Existen modelos teóricos que muestran que si partimos de una sociedad imaginaria, totalmente igualitaria, en la que, además, todas las personas tuvieran idénticas capacidades y realizaran los mismos esfuerzos, con el tiempo la distribución de la riqueza se iría haciendo progresivamente más desigual, como resultado de las diferentes aversiones al riesgo de las personas.

El problema es que la desigualdad, en gran medida, es un fallo del mercado, que como otros, debe ser corregido. Precisamente eso justifica la redistribución a través de medidas políticas. Si nos fijamos en las diferentes distribuciones de la renta y de la riqueza entre los países de un club tan selecto como el de la OCDE, veremos que existe un amplio abanico, aun cuando sus estructuras económicas y sociales son tremendamente similares; eso permite deducir que las diferencias que observamos tienen un origen político. Las políticas económicas sí importan.

Ni que decir tiene que la eficiencia también importa. Pero es posible combinar una disminución de la desigualdad con la eficiencia, desplegando un conjunto de herramientas de la política fiscal, mediante ingresos y gastos, capaces de igualar las oportunidades. No hay reglas a priori, pero sí podemos establecer el objetivo de mantener las desigualdades dentro de unos límites razonables.

Los datos que aporta Oxfam para España no son más alentadores: «Los resultados de la reactivación económica parecen beneficiar sólo a una minoría, mientras que la desigualdad se cronifica e intensifica». Quien considere que la visión de la ONG está sesgada, que lea detenidamente las conclusiones de la encuesta de las familias del Banco de España, del que, espero, nadie tenga dudas ideológicas.

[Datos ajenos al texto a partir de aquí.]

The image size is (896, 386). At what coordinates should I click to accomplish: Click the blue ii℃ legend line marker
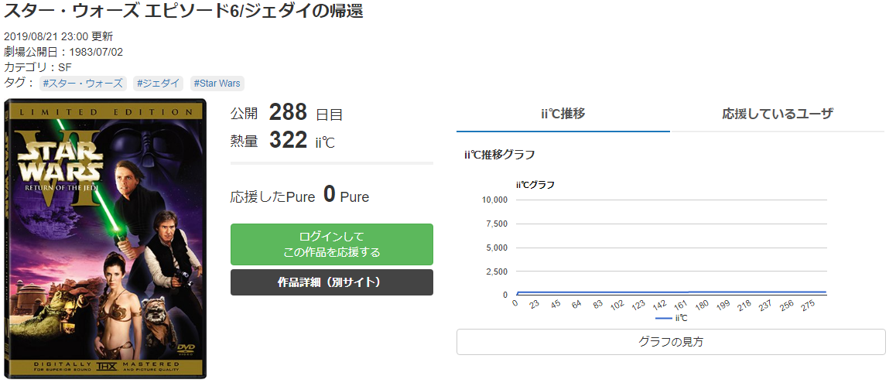click(x=663, y=318)
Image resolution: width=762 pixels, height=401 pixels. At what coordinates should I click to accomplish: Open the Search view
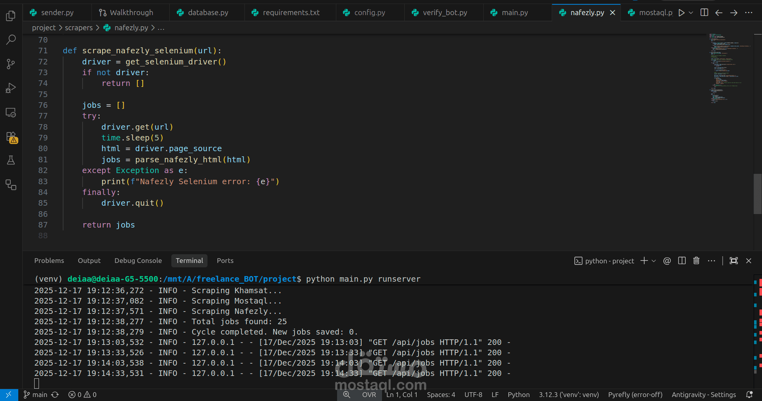pyautogui.click(x=11, y=40)
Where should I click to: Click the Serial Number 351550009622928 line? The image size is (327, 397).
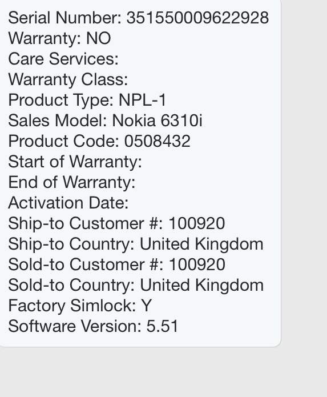pos(138,18)
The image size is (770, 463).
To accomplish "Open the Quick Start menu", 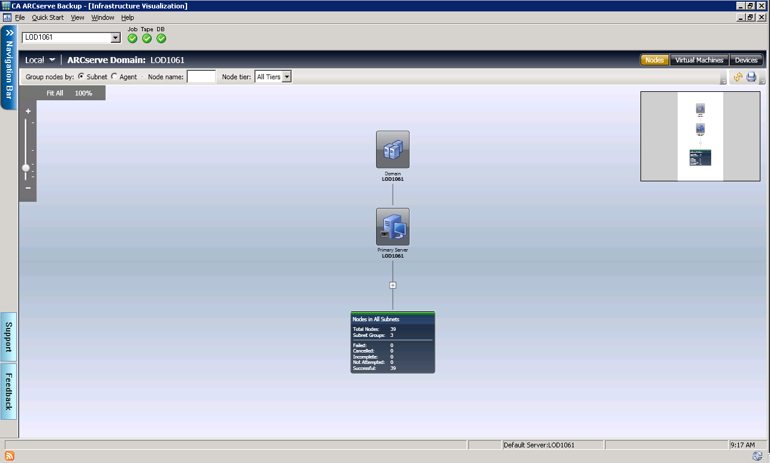I will click(47, 17).
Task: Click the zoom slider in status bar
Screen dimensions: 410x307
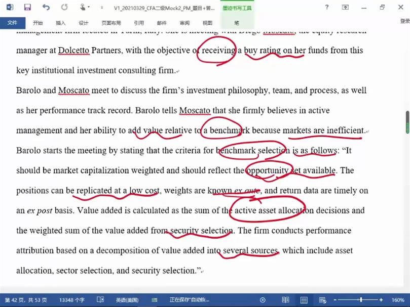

A lo anterior, aporta un dato adicional: entre los perdedores, nuestros jóvenes son los que más pagan las consecuencias de esta crisis de la que no somos capaces de librarnos. Oxfam proclama que acabar con la crisis de desigualdad extrema en España requerirá un giro definitivo de la política económica y abordar una auténtica reforma fiscal. Que así sea.